Because the aneurysm was small, it elevated the risk of further rupture during the procedure. Chaudhary has performed close to 1,000 coil embolizations in his 15-year career. Still, the neurointerventionalist says the burden of avoiding risk for the patient during treatment remains stressful.
“The risk for each patient, although low, can be devastating, especially in tiny aneurysms like the one in question,” he said. “The wall of the vessel is so wafer thin; you can see blood swirling around within during open surgery. We as operators lose a couple years of our lives with the level of anxiety performing these procedures to avoid risk.”
During the procedure, Chaudhary was joined by U-M Health neurointerventionalist Zachary Wilseck, M.D., and Daniel Vollhaber, M.D., a neurointerventional fellow from the Department of Neurosurgery. Some patients may require up to five or six coils, made up of soft nickel-cobalt alloy, but to stop Streitmatter’s tiny aneurysm took only one coil.
The interdisciplinary and collaborative approach for aneurysm treatment at the U-M, Altshuler says, is what leads to successful aneurysm treatment in very challenging and critical situations like Kim Streitmatter’s.
“The comprehensive approach and ability to offer a patient either open surgical or minimally invasive endovascular treatment is what leads to the best possible outcomes for patients with ruptured and unruptured aneurysms,” he said.
Two days after the procedure, Kim Streitmatter woke up in her hospital bed. While his faith remained strong, her husband, Matt Streitmatter, still feared the worst.
“You think, ‘Is she going to recognize me, our boys, her parents?’” Matt Streitmatter said. “When they took out the intubation tube and she was able to kind of talk in a whisper, that was probably the best reassurance. Then, one of our sons came in the room, and her face lit up. She reached up and put her hand on his cheek. I knew Kim would be OK.”
Kim Streitmatter’s first memory since her thunderclap headache came in the intensive care unit. Outside of the incident itself, she felt her memory and cognitive ability returned quickly. Within a few weeks of returning home, she finished a 1,000-piece puzzle on her own.
Physically, she attended neurorehab physical therapy at MyMichigan Health to pacify some lingering nerve pain and speech therapy for pain from her intubation.
“The therapy gave me the confidence that I could continue to progress,” Kim Streitmatter said. “In December, I started doing more normal things.”
At her six-month appointment in early April, imaging showed no blood filling her aneurysm. Those who hadn’t heard about Kim Streitmatter’s near-death experience, Matt says, would never know it happened.
“People say there has to be something different, but I got my wife back,” he said. “Every day I saw answers to prayers.
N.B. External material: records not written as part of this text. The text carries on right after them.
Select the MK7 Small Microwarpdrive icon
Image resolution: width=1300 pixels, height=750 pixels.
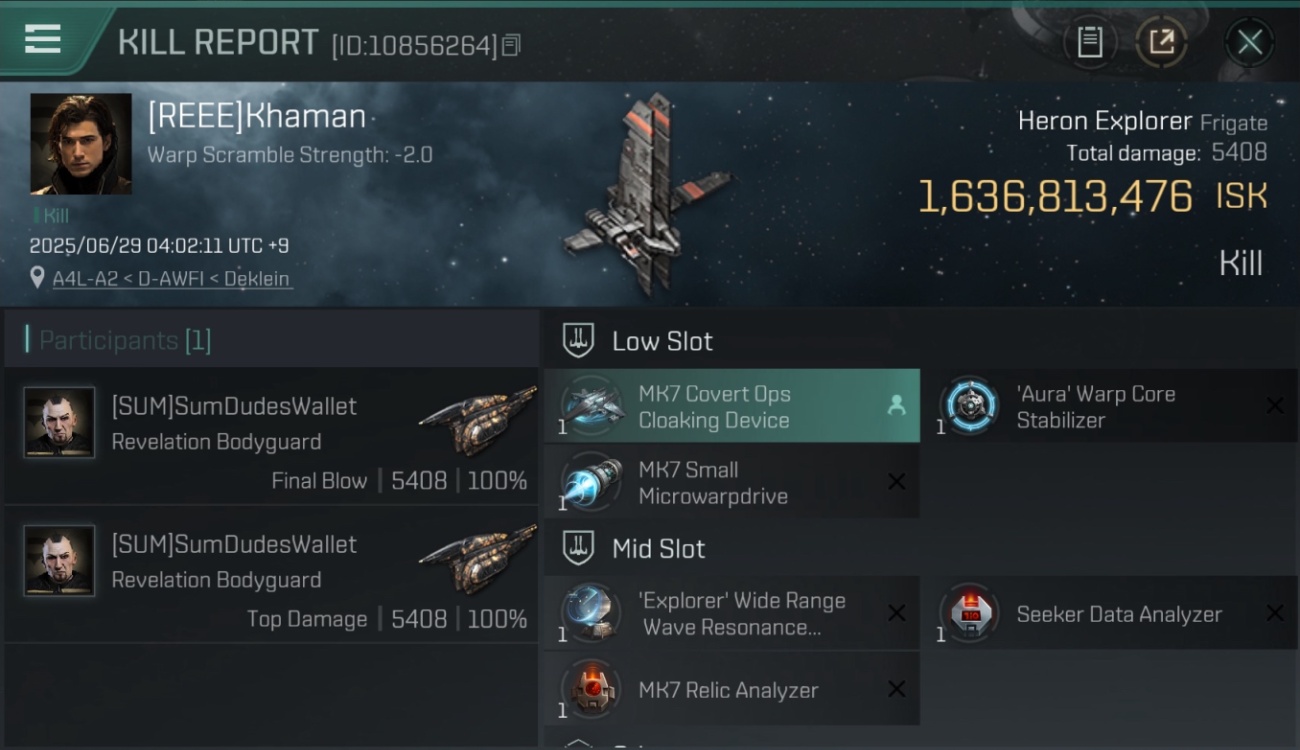tap(591, 482)
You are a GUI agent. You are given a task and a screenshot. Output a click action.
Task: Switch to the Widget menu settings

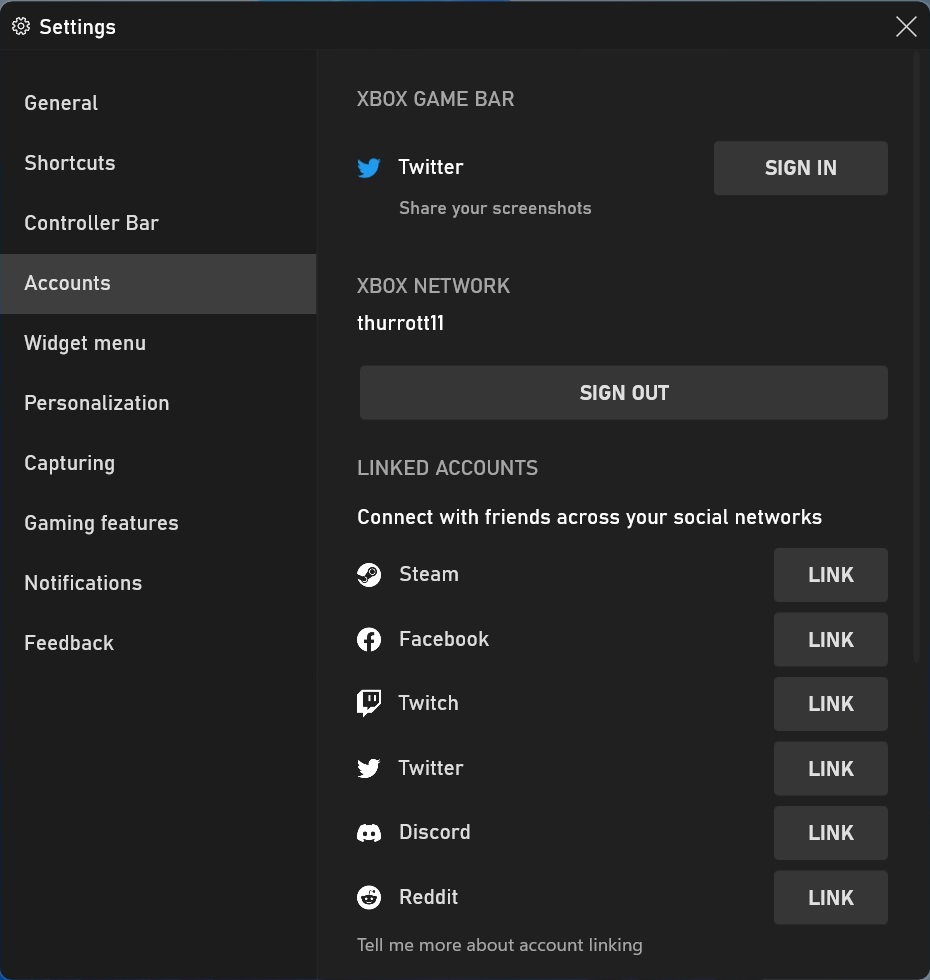point(85,343)
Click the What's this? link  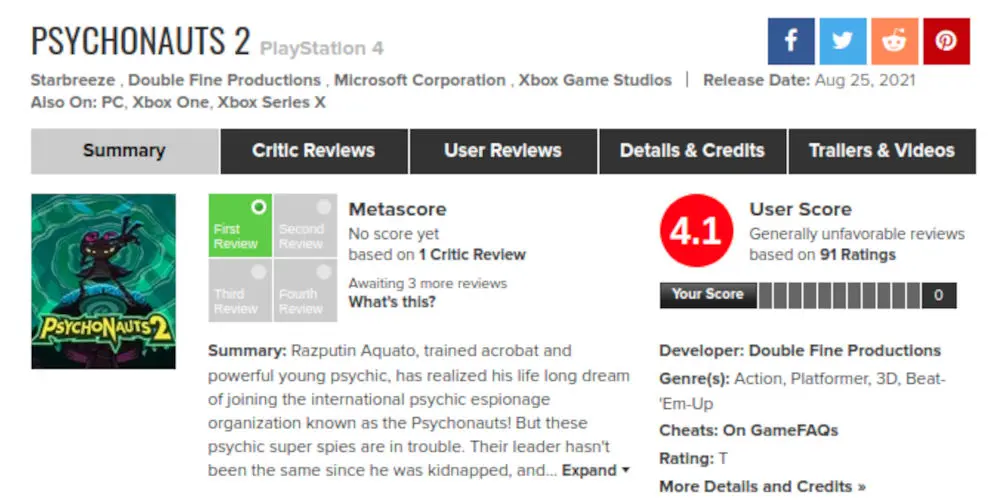click(x=392, y=302)
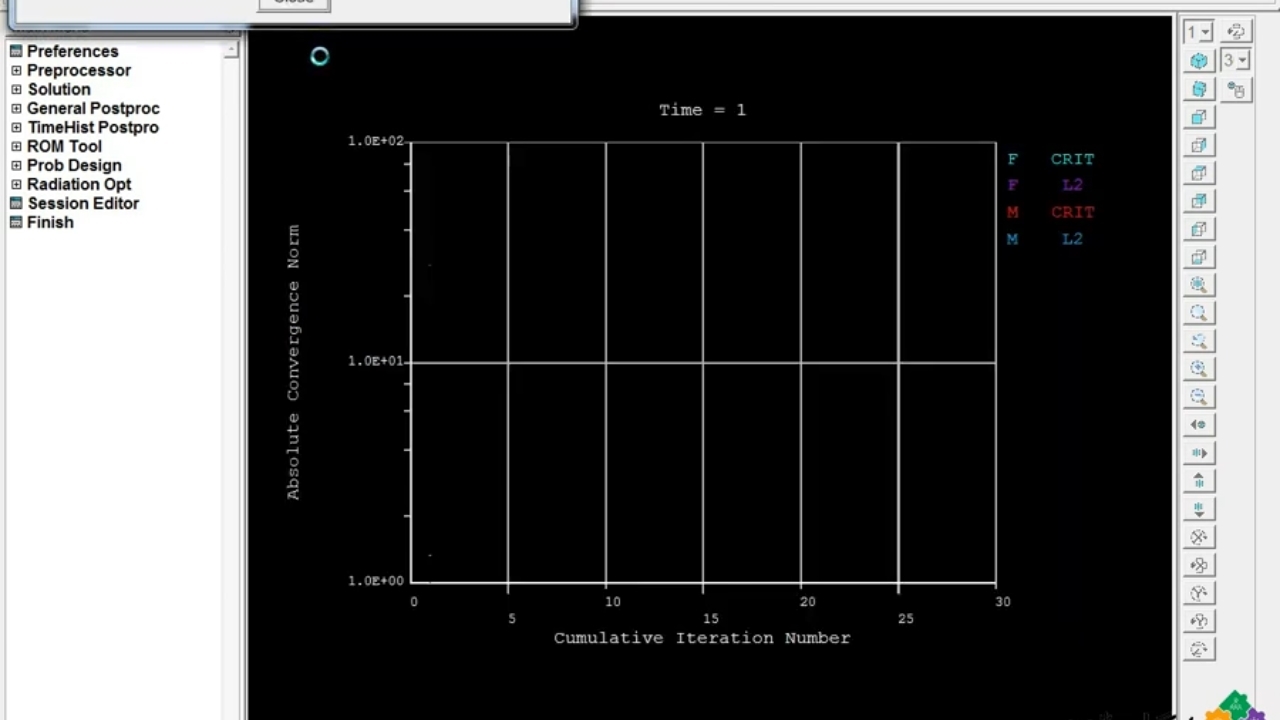The height and width of the screenshot is (720, 1280).
Task: Click the mouse icon below the 3 dropdown
Action: tap(1236, 90)
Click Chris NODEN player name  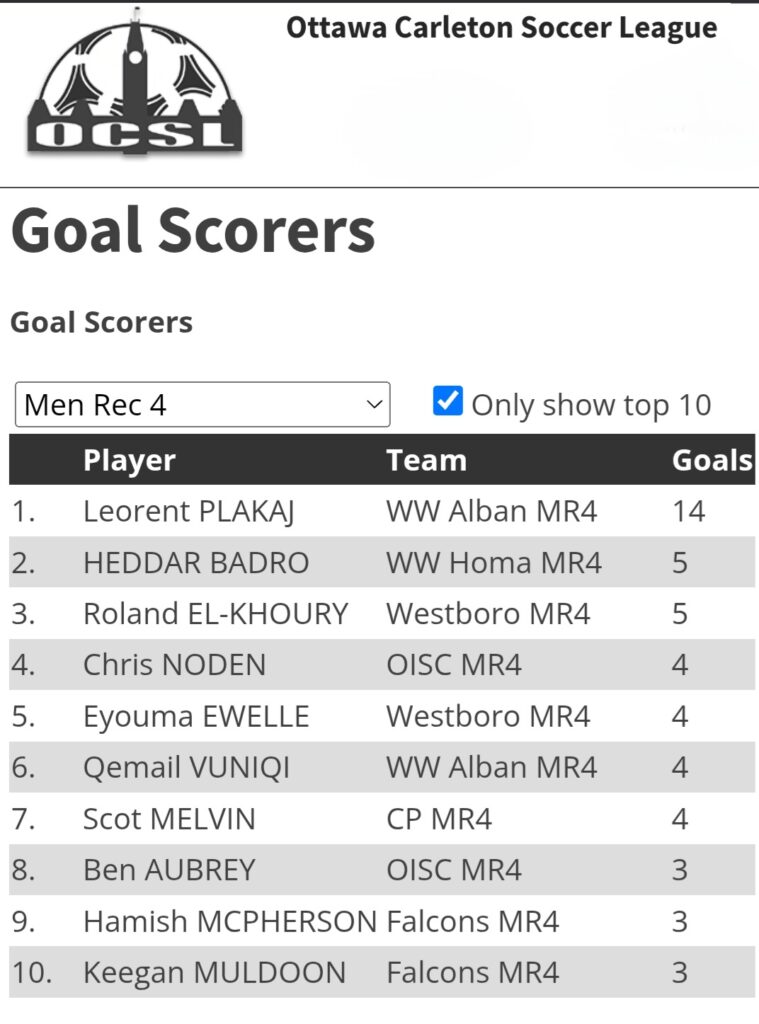[x=174, y=665]
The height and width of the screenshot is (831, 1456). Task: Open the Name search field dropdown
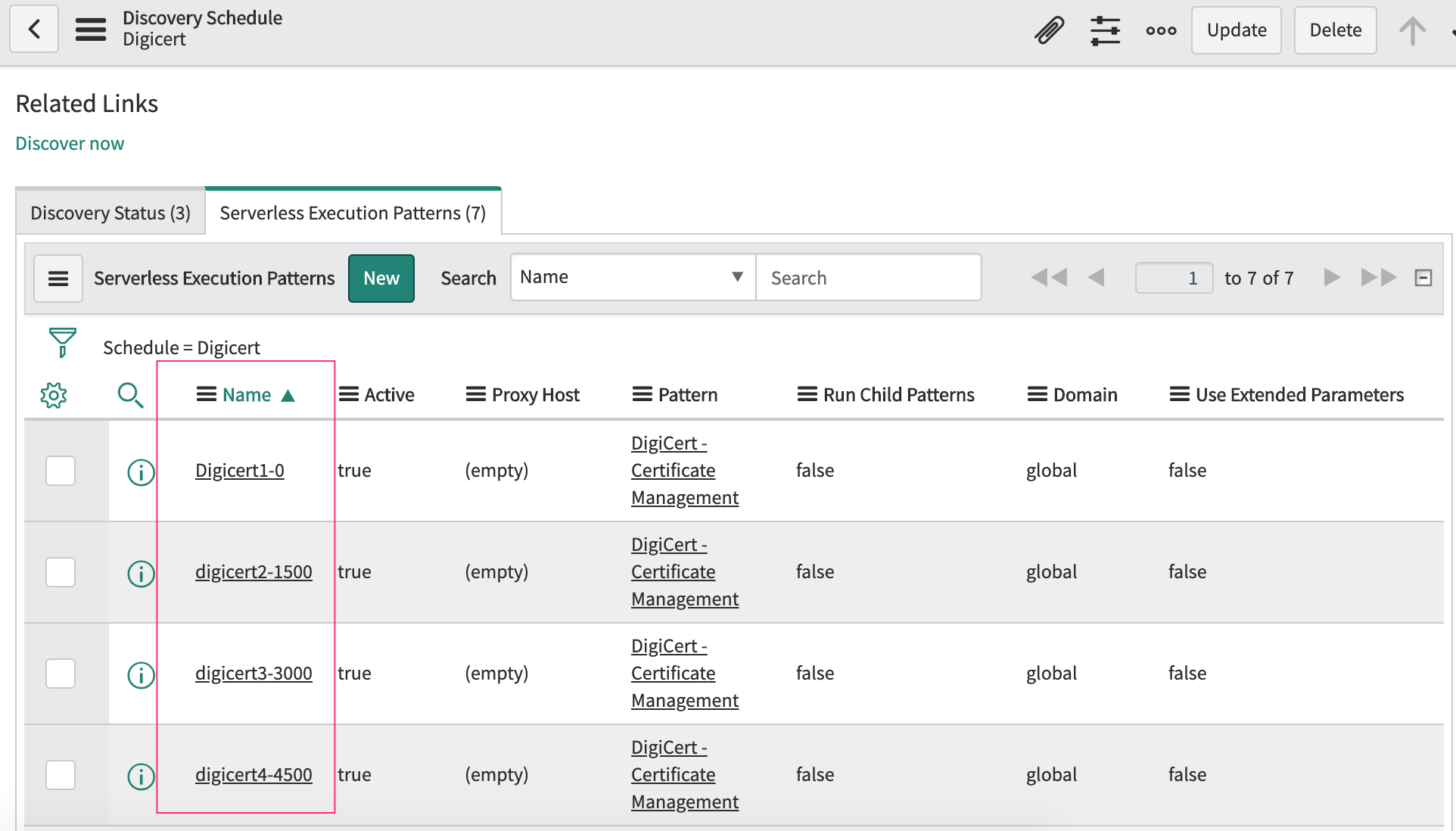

Her miraculous recovery is truly a gift from God and a huge blessing.”
Since the procedure, Kim and Matt Streitmatter resumed their neighborhood walks, made trips to their son’s cross country meets, celebrated holidays with family and enjoyed snowshoeing. They are making plans for the summer — out east to Acadia National Park in Maine — to celebrate her full recovery.
“I know the outcomes usually are devastating with either loss of life or becoming disabled, and I have had several people I’ve encountered tell stories of people they know who did not survive,” Kim Streitmatter said. “There is some survivor’s guilt. But I feel extremely thankful and blessed that I’ve experienced a full recovery and for all of the people who cared and prayed for me and my family.”